In Georgia, it’s capped at one box per 100,000 active registered voters. The metropolitan Atlanta area could see its number of dropboxes drop from 94 to 23, The New York Times reported. And, instead of being outdoors with 24-hour access, as many in Colorado are, the Georgia boxes must be inside government buildings and voting sites.
The Georgia Recorder also noted a few of the differences between the election laws in Colorado and Georgia. Here's how the local outlet explained the difference between Georgia and Colorado's voter identification requirements:
Colorado doesn’t require voter ID for mail-in ballots. Georgia just passed such a requirement.
Republicans have seized upon the fact that Colorado requires ID for voters who vote in person, equating it with Georgia’s voter ID law, which was enacted in 2005. But the vast majority of Coloradans don’t need to show an ID in order to vote; last year, more than 94% of Colorado voters cast their ballots by returning them through the mail or in drop boxes, according to election-night data from the Colorado Secretary of State’s office. Colorado does require ID in order to register to vote, but the state accepts a wider range of forms of identification, including non-photo IDs like pay stubs and utility bills, than Georgia does.
Among the most controversial changes made by Georgia’s new election law is to require voter ID for absentee ballots — a requirement that doesn’t exist in Colorado, which uses signature verification to validate mail-in ballots.

---*---

* CHALLENGE 1
Answer these questions from the text comparing Georgia and Colorado election laws:
(a) What limit does Georgia place on the number of dropboxes?
(b) What share of Colorado voters returned their ballots by mail or in drop boxes last year?
(c) What method does Colorado use to validate mail-in ballots?
* CHALLENGE 2
Write a continuation of the text comparing Georgia and Colorado election laws, picking up after its final sentence.

Rows on where targets appear
---*---

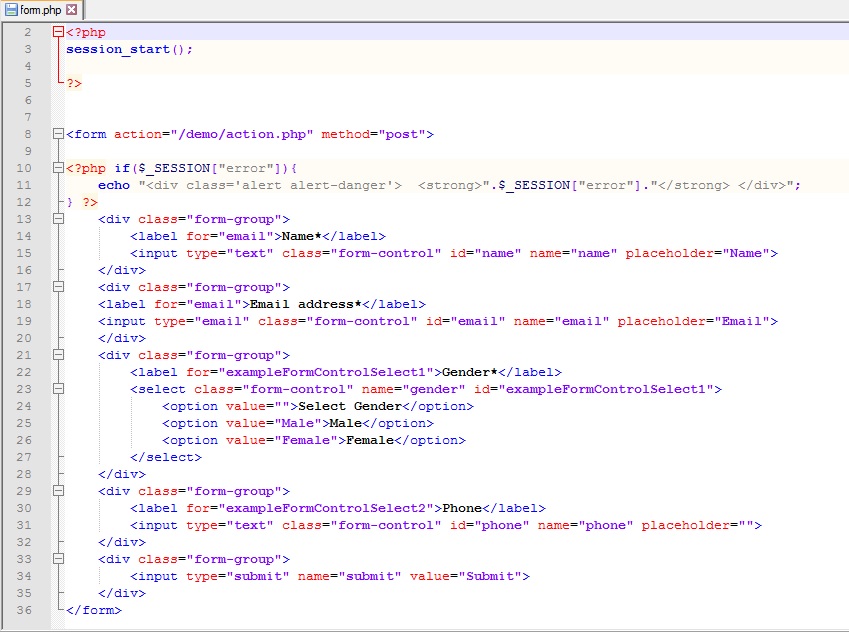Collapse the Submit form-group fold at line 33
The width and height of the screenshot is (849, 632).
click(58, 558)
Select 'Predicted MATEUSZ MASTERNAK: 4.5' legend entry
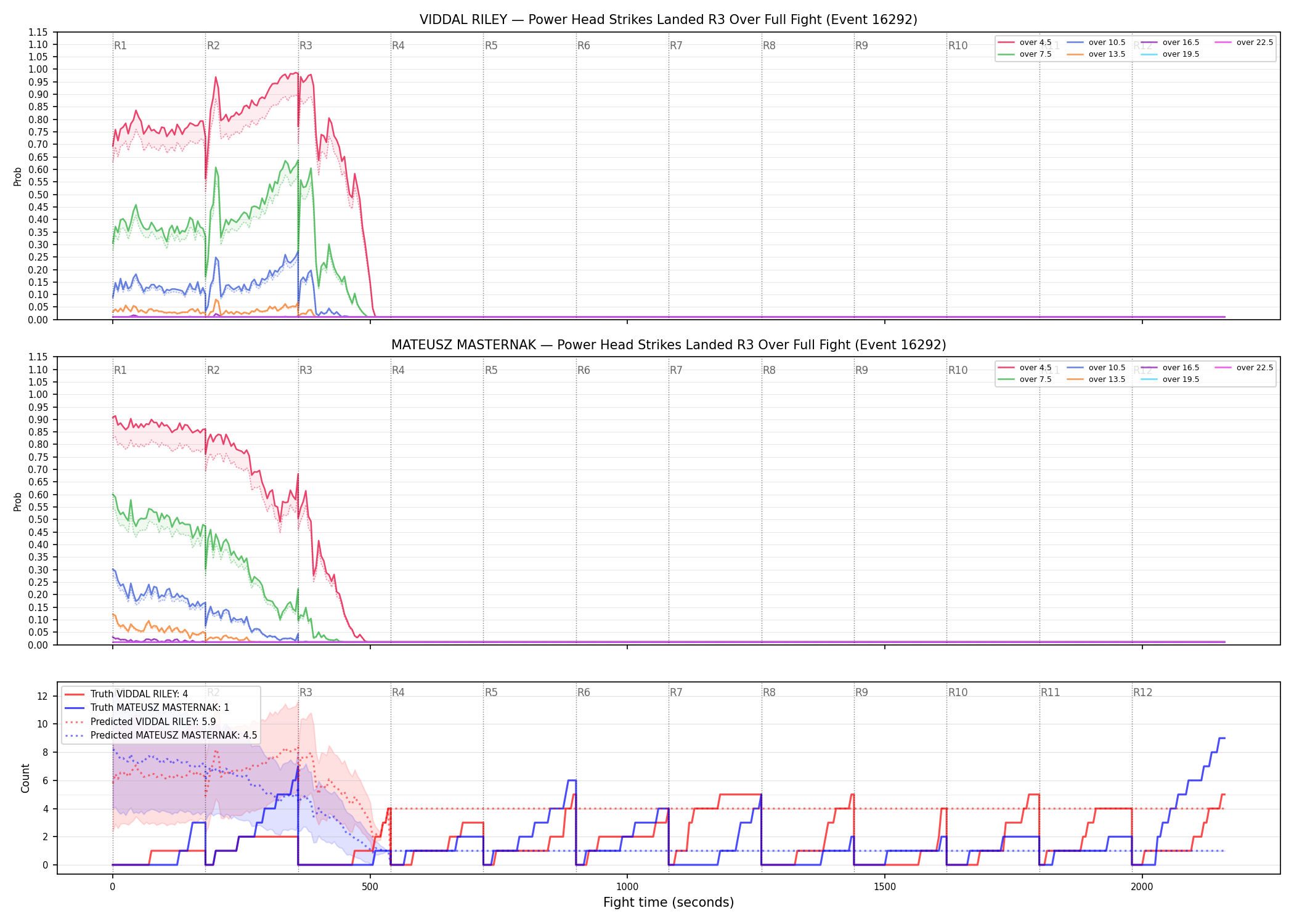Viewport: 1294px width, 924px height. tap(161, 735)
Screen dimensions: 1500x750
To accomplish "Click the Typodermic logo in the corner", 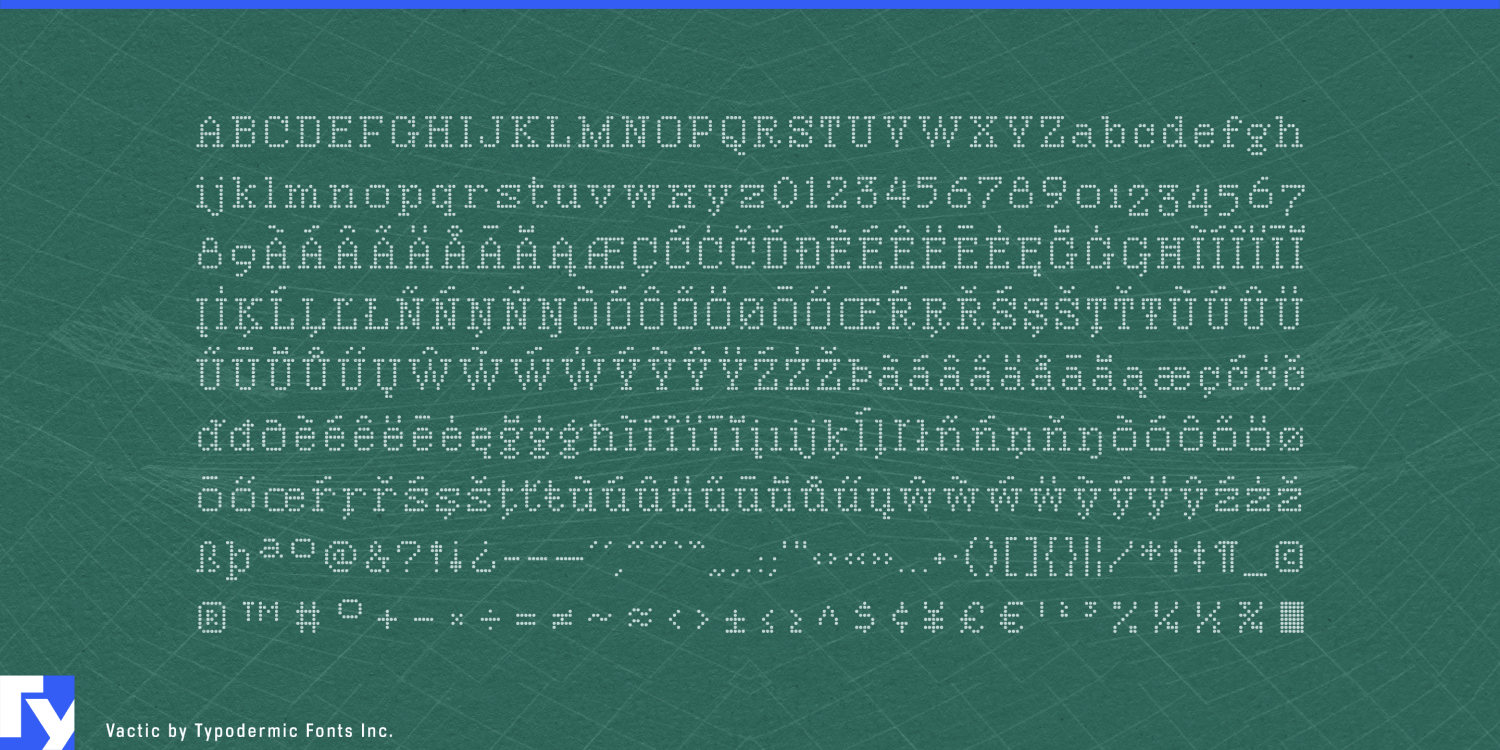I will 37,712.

---*---

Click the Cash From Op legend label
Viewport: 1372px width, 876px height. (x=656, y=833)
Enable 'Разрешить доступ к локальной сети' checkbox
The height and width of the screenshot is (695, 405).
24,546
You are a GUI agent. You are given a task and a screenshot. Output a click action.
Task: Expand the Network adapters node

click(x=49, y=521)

---*---

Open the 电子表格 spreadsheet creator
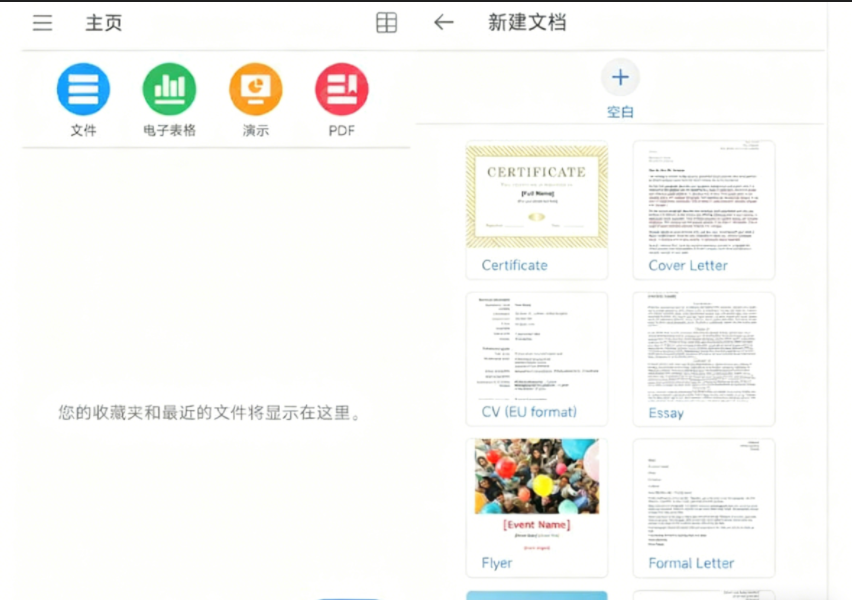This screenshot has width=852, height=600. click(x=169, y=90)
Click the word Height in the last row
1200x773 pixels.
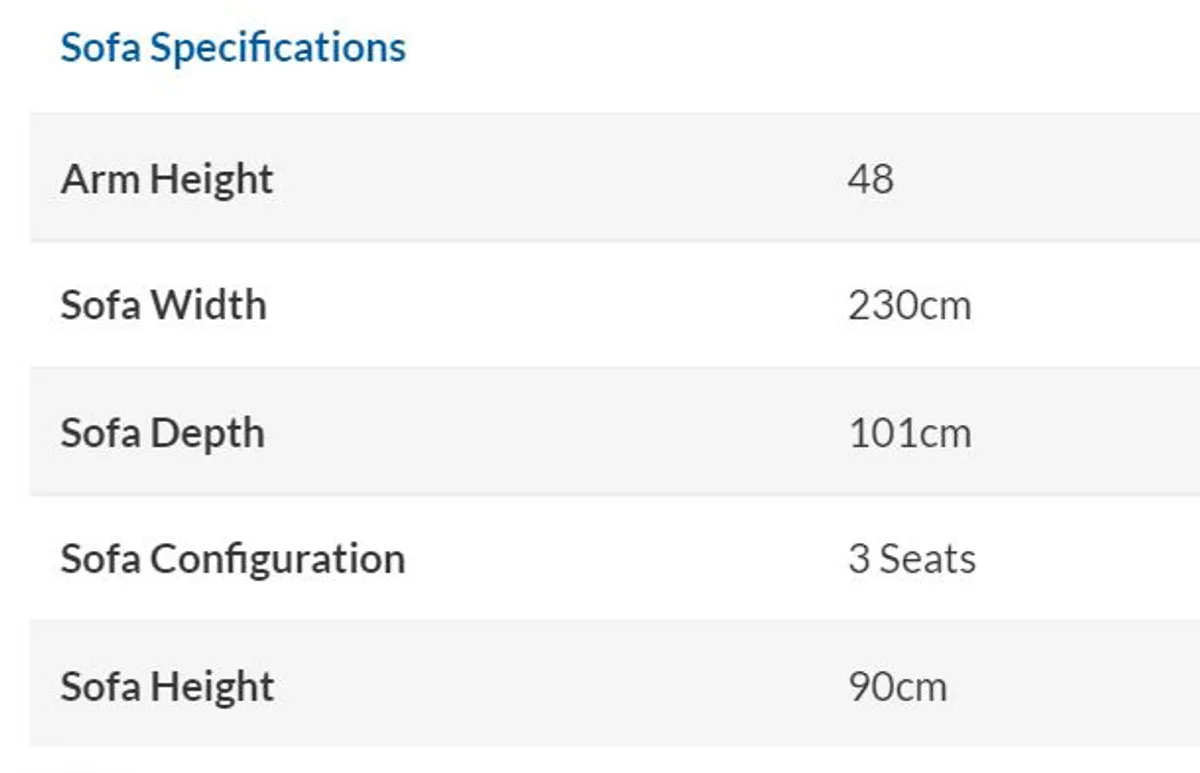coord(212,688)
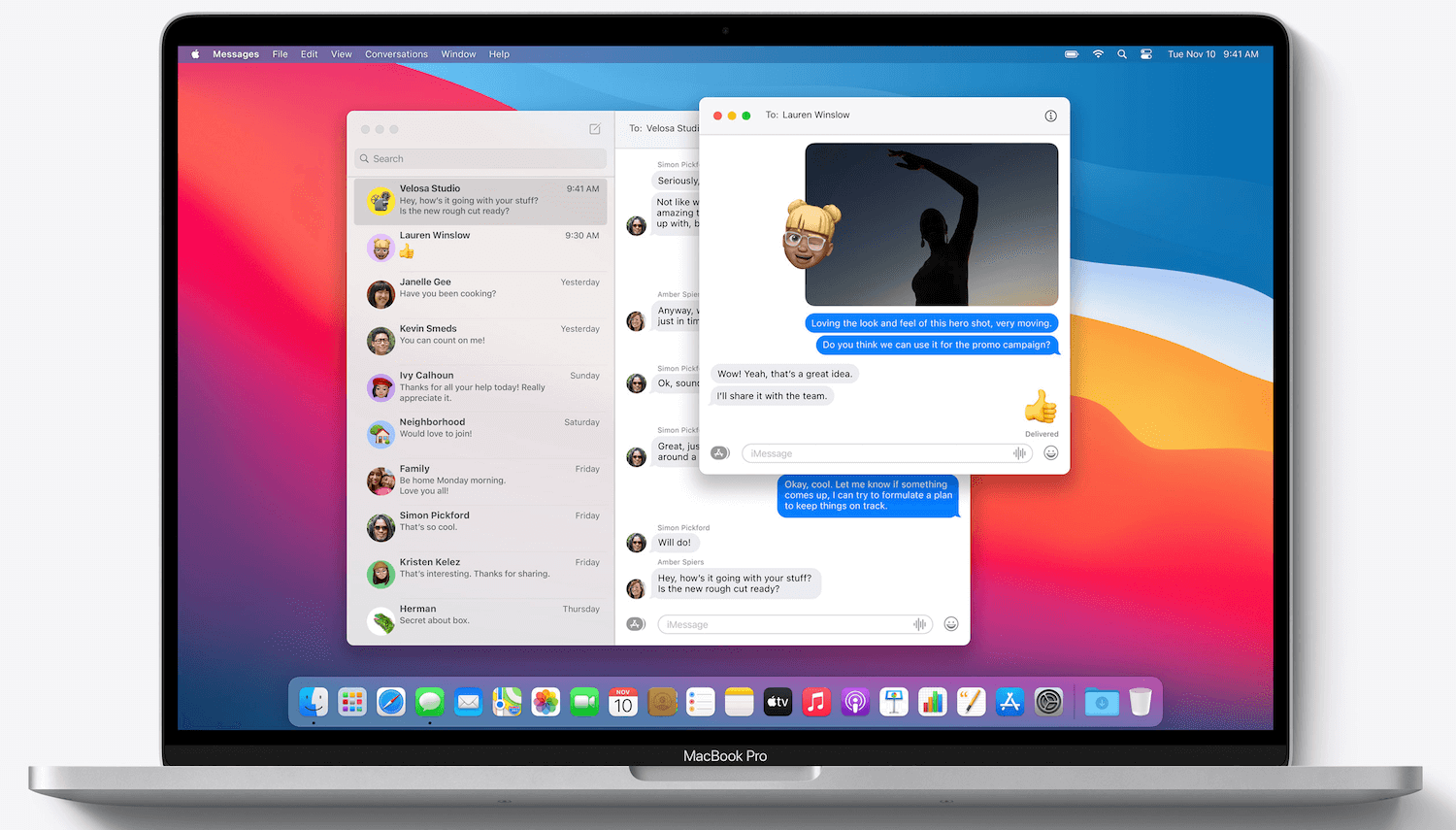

---*---

* EXERCISE RESULT 1
(a) One box per 100,000 active registered voters.
(b) More than 94%.
(c) Signature verification.

* EXERCISE RESULT 2
While one could pick and choose portions of Georgia's law and compare them to the laws in other states, the overarching criticism of Georgia's new voting law is that it restricts voting access — by, for example, limiting the number of absentee ballot drop boxes and diminishing the time voters have to request absentee ballots — and that it was passed with votes solely from the political party (Republicans) that just lost two U.S. Senate seats (and a presidency) during an election that saw record-breaking turnout.
This law was also passed in the aftermath of an election that was marred by false claims about voter fraud. While Georgia legislators wrote in the new voting bill that the legislation was needed because "there was a significant lack of confidence in Georgia election systems," the Department of Homeland Security’s Cybersecurity and Infrastructure Security Agency (CISA) and other election officials previously called the 2020 election "the most secure in American history."